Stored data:
== Segment start ==

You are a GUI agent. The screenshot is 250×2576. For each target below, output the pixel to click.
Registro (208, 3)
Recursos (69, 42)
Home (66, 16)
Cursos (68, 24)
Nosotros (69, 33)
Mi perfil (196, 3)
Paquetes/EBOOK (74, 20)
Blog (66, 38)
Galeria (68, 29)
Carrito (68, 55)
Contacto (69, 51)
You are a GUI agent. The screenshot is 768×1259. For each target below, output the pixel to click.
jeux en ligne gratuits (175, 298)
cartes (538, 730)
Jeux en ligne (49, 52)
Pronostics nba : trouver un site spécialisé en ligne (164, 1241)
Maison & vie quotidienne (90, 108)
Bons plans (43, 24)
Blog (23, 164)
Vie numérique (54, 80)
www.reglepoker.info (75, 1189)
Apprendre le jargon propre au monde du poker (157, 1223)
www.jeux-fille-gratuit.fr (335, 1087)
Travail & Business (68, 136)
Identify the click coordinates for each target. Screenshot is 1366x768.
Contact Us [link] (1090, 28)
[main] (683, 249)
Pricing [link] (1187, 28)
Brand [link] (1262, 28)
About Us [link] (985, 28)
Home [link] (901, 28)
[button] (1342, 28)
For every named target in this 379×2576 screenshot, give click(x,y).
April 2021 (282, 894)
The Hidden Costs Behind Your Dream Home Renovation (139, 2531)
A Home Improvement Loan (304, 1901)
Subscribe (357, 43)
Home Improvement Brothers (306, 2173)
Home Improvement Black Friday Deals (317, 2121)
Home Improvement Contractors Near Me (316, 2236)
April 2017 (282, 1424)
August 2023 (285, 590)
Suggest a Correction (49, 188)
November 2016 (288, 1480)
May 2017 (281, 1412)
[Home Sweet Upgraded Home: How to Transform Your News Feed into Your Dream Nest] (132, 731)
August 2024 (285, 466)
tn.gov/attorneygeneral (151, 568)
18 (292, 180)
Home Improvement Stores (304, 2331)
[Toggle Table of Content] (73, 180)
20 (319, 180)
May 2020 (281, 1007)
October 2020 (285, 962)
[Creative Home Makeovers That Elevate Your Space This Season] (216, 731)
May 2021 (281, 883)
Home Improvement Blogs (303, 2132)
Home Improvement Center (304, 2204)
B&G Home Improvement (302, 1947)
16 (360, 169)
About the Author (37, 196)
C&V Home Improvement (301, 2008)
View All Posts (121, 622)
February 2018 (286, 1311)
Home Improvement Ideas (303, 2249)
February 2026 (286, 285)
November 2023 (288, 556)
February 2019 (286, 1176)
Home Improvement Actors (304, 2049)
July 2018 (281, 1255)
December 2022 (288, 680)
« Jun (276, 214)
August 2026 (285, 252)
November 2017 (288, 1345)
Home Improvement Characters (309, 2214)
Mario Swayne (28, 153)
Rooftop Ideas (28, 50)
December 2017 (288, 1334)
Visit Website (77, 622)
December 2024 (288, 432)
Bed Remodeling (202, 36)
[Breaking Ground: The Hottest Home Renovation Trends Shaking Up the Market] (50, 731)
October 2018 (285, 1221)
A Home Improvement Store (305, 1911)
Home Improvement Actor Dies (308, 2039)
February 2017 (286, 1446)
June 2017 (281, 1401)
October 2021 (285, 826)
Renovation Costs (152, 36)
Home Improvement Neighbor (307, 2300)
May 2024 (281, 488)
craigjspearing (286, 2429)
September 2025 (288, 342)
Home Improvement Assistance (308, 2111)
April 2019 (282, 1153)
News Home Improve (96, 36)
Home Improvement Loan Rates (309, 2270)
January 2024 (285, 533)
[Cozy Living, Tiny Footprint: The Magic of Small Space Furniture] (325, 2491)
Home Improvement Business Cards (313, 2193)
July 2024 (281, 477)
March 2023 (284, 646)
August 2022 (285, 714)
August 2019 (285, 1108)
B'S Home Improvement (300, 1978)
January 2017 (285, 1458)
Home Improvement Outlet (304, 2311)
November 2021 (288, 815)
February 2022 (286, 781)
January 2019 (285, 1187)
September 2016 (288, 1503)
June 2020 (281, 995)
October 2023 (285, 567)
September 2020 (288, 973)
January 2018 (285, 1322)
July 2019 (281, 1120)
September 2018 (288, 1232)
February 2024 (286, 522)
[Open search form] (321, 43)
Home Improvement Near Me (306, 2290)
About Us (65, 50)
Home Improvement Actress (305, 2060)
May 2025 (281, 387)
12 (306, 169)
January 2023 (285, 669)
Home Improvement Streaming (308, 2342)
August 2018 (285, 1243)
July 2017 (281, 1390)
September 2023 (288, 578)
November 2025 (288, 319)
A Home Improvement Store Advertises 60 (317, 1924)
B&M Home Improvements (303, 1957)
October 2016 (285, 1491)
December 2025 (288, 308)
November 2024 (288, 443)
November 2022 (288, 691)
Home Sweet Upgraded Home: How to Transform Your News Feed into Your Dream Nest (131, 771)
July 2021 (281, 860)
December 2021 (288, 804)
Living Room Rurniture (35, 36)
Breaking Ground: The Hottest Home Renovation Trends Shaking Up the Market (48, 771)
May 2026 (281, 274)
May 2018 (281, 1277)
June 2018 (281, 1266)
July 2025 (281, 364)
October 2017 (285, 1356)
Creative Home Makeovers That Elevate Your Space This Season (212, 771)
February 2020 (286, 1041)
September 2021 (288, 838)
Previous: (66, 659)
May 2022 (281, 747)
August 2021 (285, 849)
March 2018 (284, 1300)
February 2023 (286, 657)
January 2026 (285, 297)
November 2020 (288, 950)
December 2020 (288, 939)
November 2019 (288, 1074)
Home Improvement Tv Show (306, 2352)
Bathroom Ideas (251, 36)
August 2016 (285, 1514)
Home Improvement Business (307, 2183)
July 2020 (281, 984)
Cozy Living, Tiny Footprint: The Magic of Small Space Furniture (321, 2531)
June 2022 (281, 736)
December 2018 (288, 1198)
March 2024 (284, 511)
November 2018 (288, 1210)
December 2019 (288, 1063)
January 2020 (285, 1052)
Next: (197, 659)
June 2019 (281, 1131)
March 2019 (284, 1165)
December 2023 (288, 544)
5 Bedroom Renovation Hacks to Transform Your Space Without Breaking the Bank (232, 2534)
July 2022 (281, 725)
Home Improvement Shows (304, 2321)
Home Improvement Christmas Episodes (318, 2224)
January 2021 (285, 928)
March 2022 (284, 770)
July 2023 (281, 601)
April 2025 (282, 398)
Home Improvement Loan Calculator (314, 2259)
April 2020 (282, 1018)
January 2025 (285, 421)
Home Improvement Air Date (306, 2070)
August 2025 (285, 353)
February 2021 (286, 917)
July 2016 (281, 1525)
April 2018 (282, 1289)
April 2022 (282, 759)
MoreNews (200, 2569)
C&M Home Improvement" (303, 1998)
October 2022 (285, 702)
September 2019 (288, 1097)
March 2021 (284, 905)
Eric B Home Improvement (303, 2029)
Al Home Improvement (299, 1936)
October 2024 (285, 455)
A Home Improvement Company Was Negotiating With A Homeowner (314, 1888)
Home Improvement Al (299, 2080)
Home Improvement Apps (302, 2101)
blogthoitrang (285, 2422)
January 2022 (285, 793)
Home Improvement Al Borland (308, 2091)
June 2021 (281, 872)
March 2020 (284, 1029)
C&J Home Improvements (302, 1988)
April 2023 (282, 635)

== Segment end ==

▸ **To do**
Set down only the lines above that fall between the line holding "October 2021 (285, 826)" and the line holding "July 2020 (281, 984)", inclusive, keeping each exact.

▸ **Solved problem**
October 2021 (285, 826)
Renovation Costs (152, 36)
Home Improvement Neighbor (307, 2300)
May 2024 (281, 488)
craigjspearing (286, 2429)
September 2025 (288, 342)
Home Improvement Assistance (308, 2111)
April 2019 (282, 1153)
News Home Improve (96, 36)
Home Improvement Loan Rates (309, 2270)
January 2024 (285, 533)
[Cozy Living, Tiny Footprint: The Magic of Small Space Furniture] (325, 2491)
Home Improvement Business Cards (313, 2193)
July 2024 (281, 477)
March 2023 (284, 646)
August 2022 (285, 714)
August 2019 (285, 1108)
B'S Home Improvement (300, 1978)
January 2017 (285, 1458)
Home Improvement Outlet (304, 2311)
November 2021 (288, 815)
February 2022 (286, 781)
January 2019 (285, 1187)
September 2016 (288, 1503)
June 2020 (281, 995)
October 2023 (285, 567)
September 2020 (288, 973)
January 2018 (285, 1322)
July 2019 (281, 1120)
September 2018 (288, 1232)
February 2024 (286, 522)
[Open search form] (321, 43)
Home Improvement Near Me (306, 2290)
About Us (65, 50)
Home Improvement Actress (305, 2060)
May 2025 (281, 387)
12 (306, 169)
January 2023 (285, 669)
Home Improvement Streaming (308, 2342)
August 2018 (285, 1243)
July 2017 (281, 1390)
September 2023 (288, 578)
November 2025 (288, 319)
A Home Improvement Store Advertises 60 (317, 1924)
B&M Home Improvements (303, 1957)
October 2016 (285, 1491)
December 2025 (288, 308)
November 2024 (288, 443)
November 2022 (288, 691)
Home Sweet Upgraded Home: How to Transform Your News Feed into Your Dream Nest (131, 771)
July 2021 (281, 860)
December 2021 (288, 804)
Living Room Rurniture (35, 36)
Breaking Ground: The Hottest Home Renovation Trends Shaking Up the Market (48, 771)
May 2026 (281, 274)
May 2018 (281, 1277)
June 2018 (281, 1266)
July 2025 (281, 364)
October 2017 (285, 1356)
Creative Home Makeovers That Elevate Your Space This Season (212, 771)
February 2020 (286, 1041)
September 2021 (288, 838)
Previous: (66, 659)
May 2022 (281, 747)
August 2021 (285, 849)
March 2018 (284, 1300)
February 2023 (286, 657)
January 2026 (285, 297)
November 2020 (288, 950)
December 2020 (288, 939)
November 2019 (288, 1074)
Home Improvement Tv Show (306, 2352)
Bathroom Ideas (251, 36)
August 2016 (285, 1514)
Home Improvement Business (307, 2183)
July 2020 (281, 984)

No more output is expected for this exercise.